The final boundaries for the ACT were released today. There was one small change on the Bean/Canberra boundary in the Woden Valley area, where the remainder of the suburb of Phillip was moved from Canberra to Bean. This made no change to the margin.
I’ve now published the final ACT map, as well as the final Victorian and South Australian election maps, and you can download them all from the maps page.
I’ve now started work on my guides for federal seats in South Australia and the ACT, but I will wait to do the Victorian seats until the official maps are released on July 13. There were enough changes, and they were described vaguely enough, that I’ll want to check that the boundaries are correct.
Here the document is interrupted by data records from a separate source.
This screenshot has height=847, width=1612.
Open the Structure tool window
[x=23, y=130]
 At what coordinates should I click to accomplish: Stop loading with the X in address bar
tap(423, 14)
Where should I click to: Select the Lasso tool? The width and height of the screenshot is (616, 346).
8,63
I’m still regularly posting a seat guide every day. Today’s seat guide was the Western Sydney seat of Chifley. There are only two more seats in NSW to publish, and I’ve now published every seat in Queensland, WA, Tasmania and the NT (although I will post new guides to the five by-election seats once the results are finalised). Once I finish New South Wales on Thursday, I’ll be posting guides to the Senate races, and then ACT and South Australia seats through mid-July. So please keep an eye out, and join in the numerous conversations taking place across many guides.
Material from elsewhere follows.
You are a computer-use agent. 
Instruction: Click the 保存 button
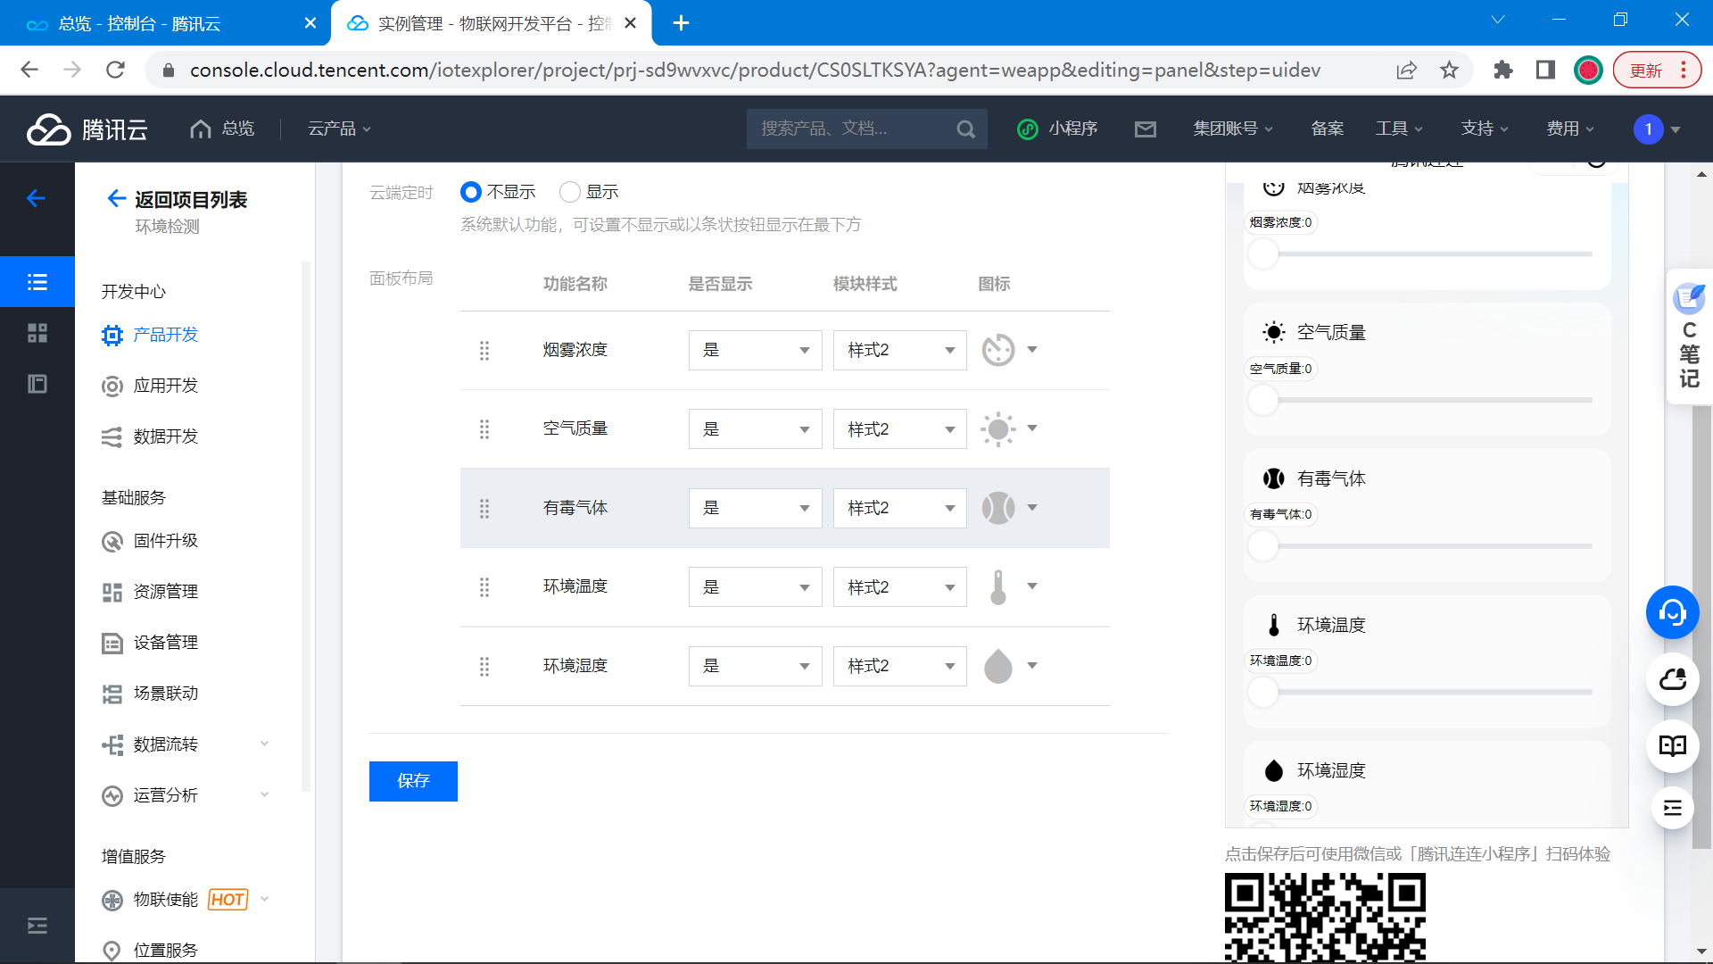coord(413,781)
The new seat of Canberra should most likely be a Labor v Green seat, after all the seat of Bean is basically the old seat of Canberra.
Looking at the results of the 2013 election when the Greens had a serious play for the second senate seat this would genuine 3 way battle.
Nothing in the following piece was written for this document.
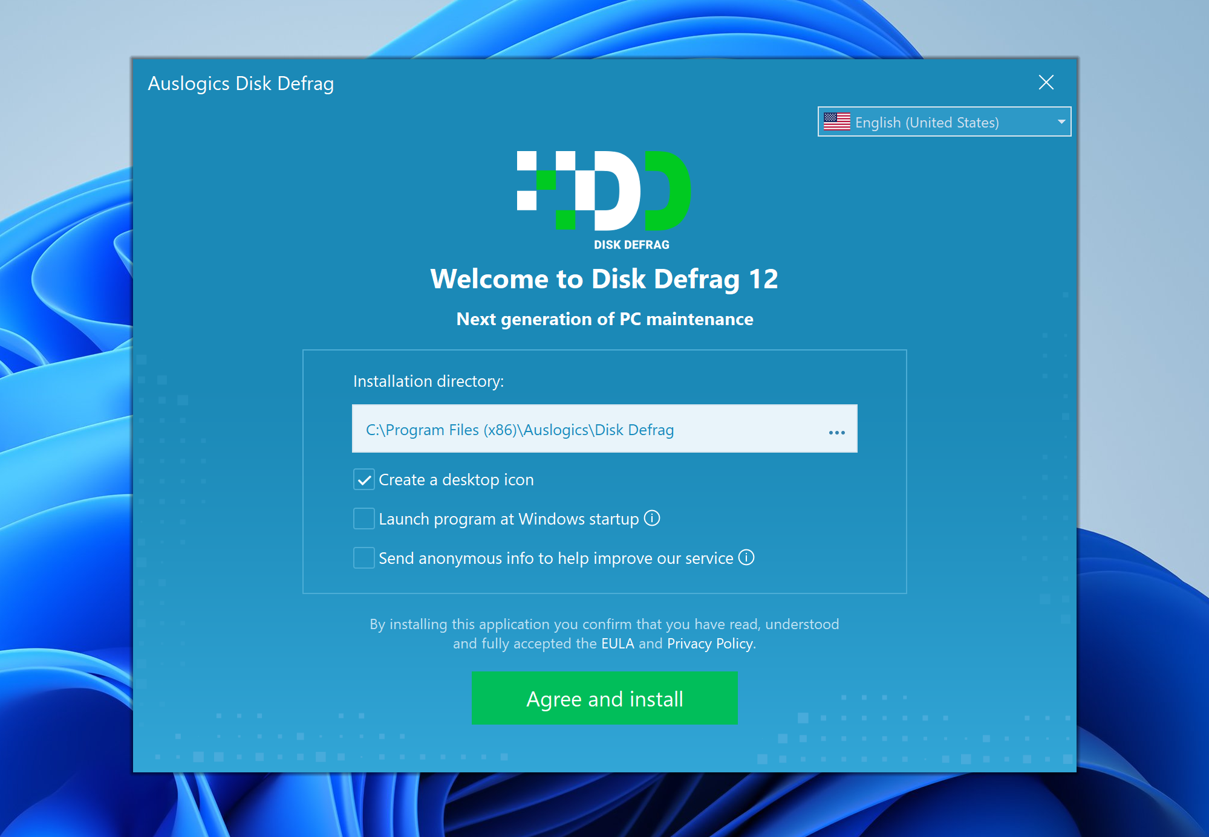Close the Auslogics Disk Defrag installer window

pyautogui.click(x=1046, y=83)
That being said with the most mediocre candidate Labor should win Canberra fairly easily.
My guess would be 60-40 Labor over Greens.
The notional 1st preference tally I can find says:
Bean Labor 44.4%, Liberal 37.3%, Greens 13.6%, Others 4.7%
Canberra Labor 42.5%, Liberal 32.9%, Greens 18.7%, Others 5.9%
Fenner Labor 46.0%, Liberal 33.3%, Greens 13.0%, Others 7.7%
A full 3PP count would be ever so slightly better for the Greens. They basically need to shift 1 in 3.6 Labor voters in Canberra, 1 in 2.9 in Bean, or 1 in 2.8 in Fenner to win. So Canberra is clearly the most likely seat, but that’s a tall order. In 2010 Adam Bandt shifted 1 in 4.3 Labor voters and then in 2013 with the advantage of incumbency he shifted 1 in 3.3.
It’ll be interesting too see what happens to these boundaries in the future considering there’s not much land left to be developed in Gungahlin (in Fenner), and Molonglo Valley (in Bean) is now the new area where most of the land is being released for development. If Molonglo’s population grows and Gungahlin’s population growth slows down, Bean might end up being too big and Fenner too small (especially considering that Bean is currently over quota and Fenner under).
It could actually work quite well though, because then they could move the rest of Woden Valley (Phillip, Pearce, Mawson, Isaacs and Farrer) from Bean to Canberra, and shift the southern parts of Belconnen (Hawker, Weetangera, Macquarie, Cook and Aranda) from Canberra to Fenner. Then all of Woden Valley and most of Belconnen would be in single electorates, plus the division of Canberra would be more focused on the inner parts of Canberra.